Baku-based rights defender Rufat Safarov said the goal of the new charge was most likely to justify Haciyev’s pretrial detention as all pretrial incarceration terms allowed by law have expired.
Haciyev, who was born in 1982, was arrested in early December last year and charged with hooliganism and contempt of court. He rejects the charges.
In June, investigators added charges of “illegal entrepreneurship,” “false entrepreneurship,” “forgery,” “use of forged documents,” and “smuggling.” Haciyev has rejected these charges as well.
He has held two hunger strikes since the start of his detention, protesting the "politically motivated" case against him.
Haciyev was previously convicted on slander charges and had been detained during human rights protests in recent years.
In 2011, Haciyev was given a two-year prison sentence on charges of evading military duty but was released nine months early on the eve of then U.S. Secretary of State Hillary Clinton's scheduled visit to Baku.
He has consistently denied any wrongdoing. Azerbaijani and international human rights groups have recognized Haciyev as a political prisoner.
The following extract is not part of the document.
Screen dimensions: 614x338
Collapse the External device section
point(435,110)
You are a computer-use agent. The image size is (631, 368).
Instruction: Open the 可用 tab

In February, the U.S. State Department expressed concerns over Haciyev's arrest and his state of health, stressing that the charges against him are “understood as politically motivated.”
Critics of Azerbaijani President Ilham Aliyev's government say authorities in the oil-rich Caspian Sea state frequently seek to silence dissent by jailing opposition activists, journalists, and civil-society advocates on trumped-up charges.
Aliyev has ruled Azerbaijan with an iron fist since 2003, taking over for his father, Heydar Aliyev, who served as president for a decade.